**WORK REQUIRED**
Begin at the line with "Pick the blue stroke color swatch" and output every line through the end of the records, exactly as given. Omit pictures.

**SOURCE RECORDS**
++++++

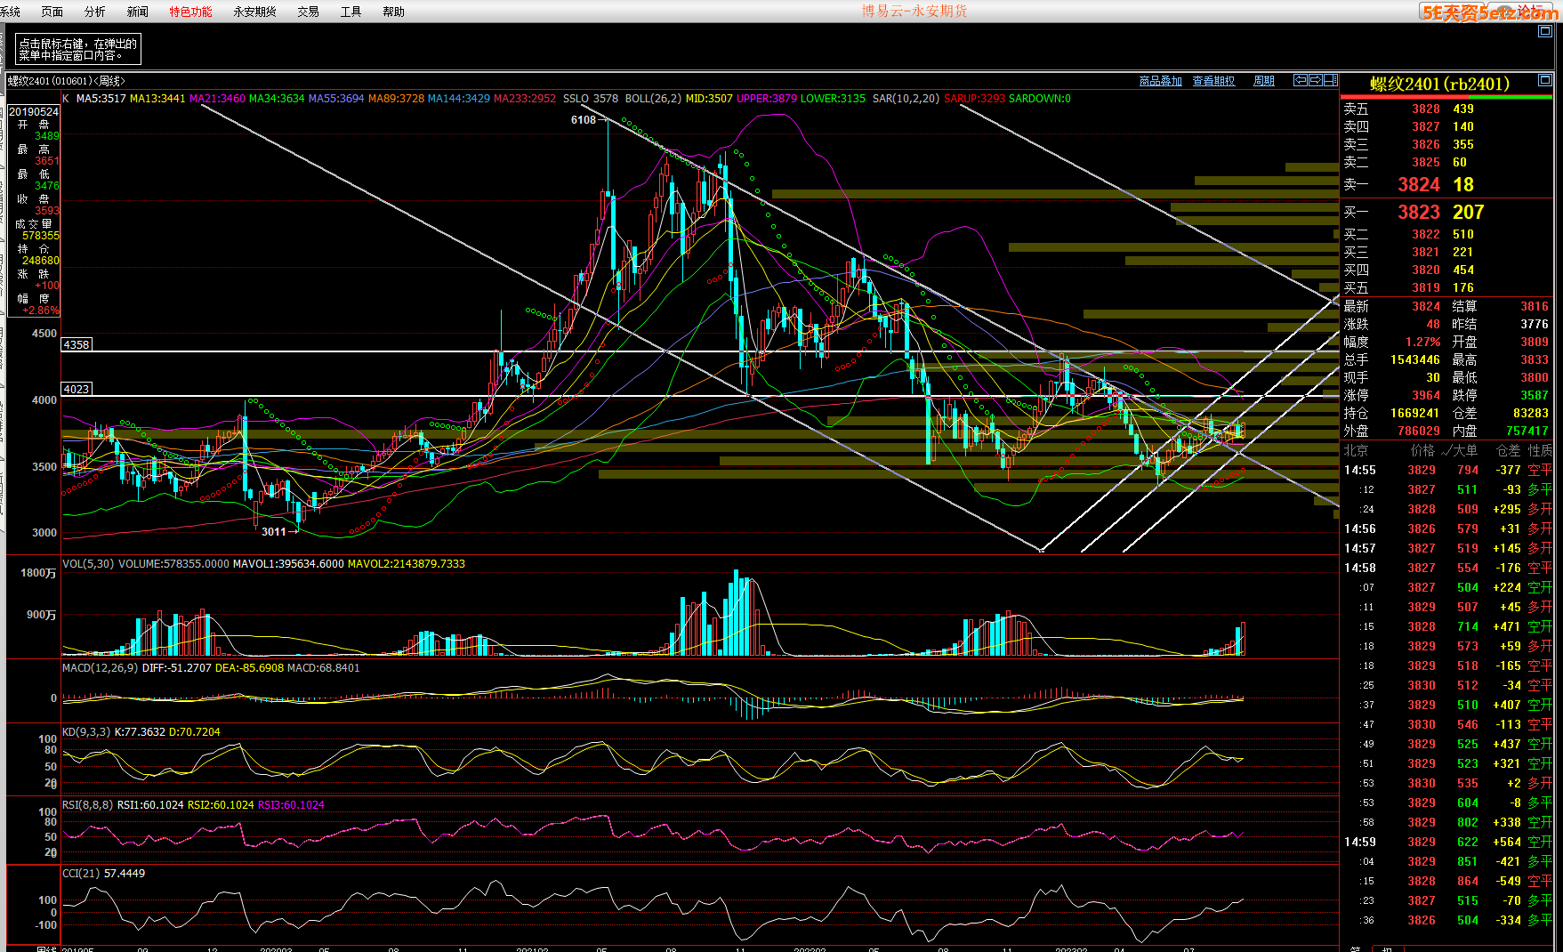This screenshot has width=1563, height=952.
Task: Open the 页面 menu
Action: coord(52,12)
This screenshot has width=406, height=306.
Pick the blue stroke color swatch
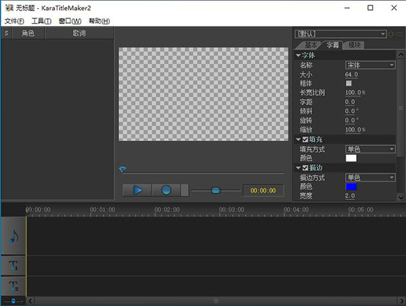click(x=351, y=186)
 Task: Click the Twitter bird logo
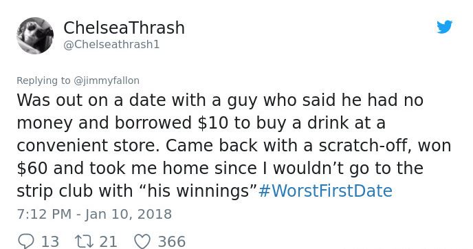(x=444, y=27)
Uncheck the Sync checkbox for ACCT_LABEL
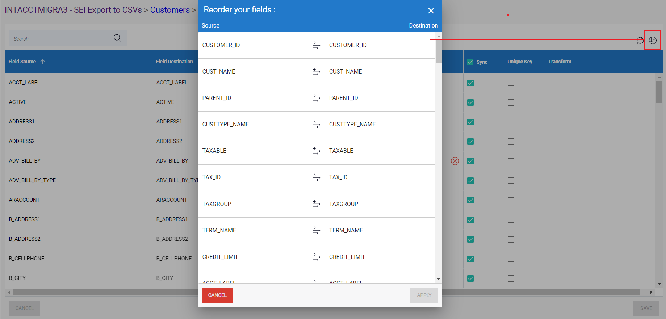Viewport: 666px width, 319px height. [470, 83]
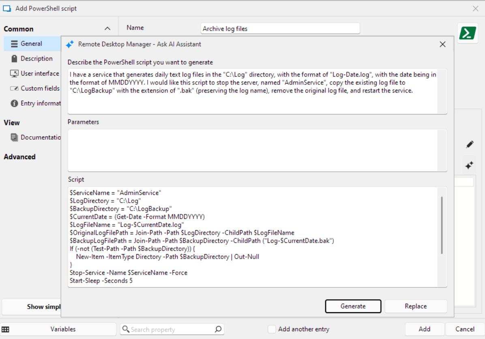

++++++

**SOLUTION BELOW**
Pick the blue stroke color swatch
click(x=351, y=186)
 Task: Click the Twitter bird logo
(x=444, y=27)
Uncheck the Sync checkbox for ACCT_LABEL
Viewport: 666px width, 319px height. [470, 83]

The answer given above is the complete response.